Leonid Minin and Semyon Mogilevich
Leonid Minin is another example of an infamous gunrunner with shadowy ties to Russia’s levers of powers. Minin, shares many of the same traits as Bout. A mover in the Ukraine’s “Odessa Oil Mafia,” Minin branched out into trafficking in drugs, diamonds, and arms. Moving from the Ukraine to Israel in the 1970s, he obtained Israeli citizenship and added Tel Aviv to a global corporate network that would grow to include offices in Moscow, Beijing, Odessa, Monaco, Gibraltar, Milan, Zug (Switzerland), and Monrovia (Liberia). Minin made fortunes shipping weapons into African nations and stoking the fires of chaos, genocide, and revolution. But as in the case of Viktor Bout, it strains credulity to suggest he could operate so freely for so long throughout Eastern Europe and have access to such enormous quantities of Soviet arms without having high-level ties to present-day Russian intelligence.
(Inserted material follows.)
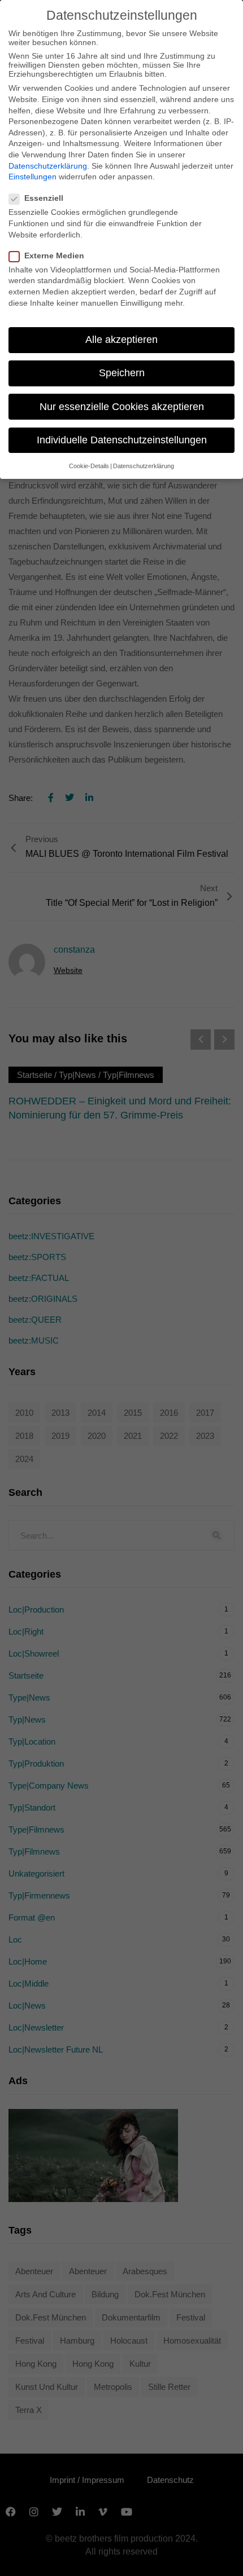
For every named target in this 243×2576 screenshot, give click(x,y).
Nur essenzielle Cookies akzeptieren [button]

The Russian Mafia, more accurately referred to as “the Red Mafiya,” has been quite active since the collapse of the USSR Their worldwide criminal networks have reached into almost every country on Earth and fueled calls for greater international “cooperation” in law-enforcement efforts. The typical news story on their crime waves treats them as independent actors simply seeking black-market profits. But it would appear that the Red Mafiya, among which Viktor Bout was considered a high-profile associate, still has ties to Russian intelligence agencies as well. Consider the case of Semyon Mogilevich, a Ukranian-born Mafia don believed by most European and United States law-enforcement agencies to be the “boss of bosses of most Russian Mafia syndicates in the world.” Mogilevich, nicknamed “The Brainy Don” because of his business prowess and economics degree, is notorious for both the far reach of his crime network as well as his ruthlessness.
The FBI claims Mogilevich created a powerful Eastern European organized crime enterprise involved in “drug and weapons trafficking, prostitution and money laundering, and organized stock fraud in the United States and Canada in which investors lost over 150 million dollars.” But was Mogilevich acting independently, or was he a Russian asset?
Mogilevich operated freely out of Russia, and even though he was recently arrested, the Russian authorities freed him because, according to Irina Dudukina, a spokeswoman at the Interior Ministry’s Investigative Committee, the charges “are not of a particularly grave nature so investigators had no particular reason to keep [him] imprisoned.”
Fuel for Global Gun Control
All of these facts beg the question, what is going on? If Russia is still playing an active role in stirring up global terrorism, then why is the United States trying to work more closely with Russia than ever before? If the United States is serious in its global war on terror, why is it wasting valuable resources and lives fighting no-win wars against the mere clients of the Russian regime? Perhaps an answer can be found in reviewing the analyses of mainstream journalists, authors, and researchers who report on the subject, which all follow a common theme. The narrative goes like this: the collapse of communism in 1991 allowed unbridled capitalism to run amok, which enabled ruthless criminals to exploit the developing world and who are in turn fueled by the “triumphant material affluence of the West.” How’s that for a global guilt trip?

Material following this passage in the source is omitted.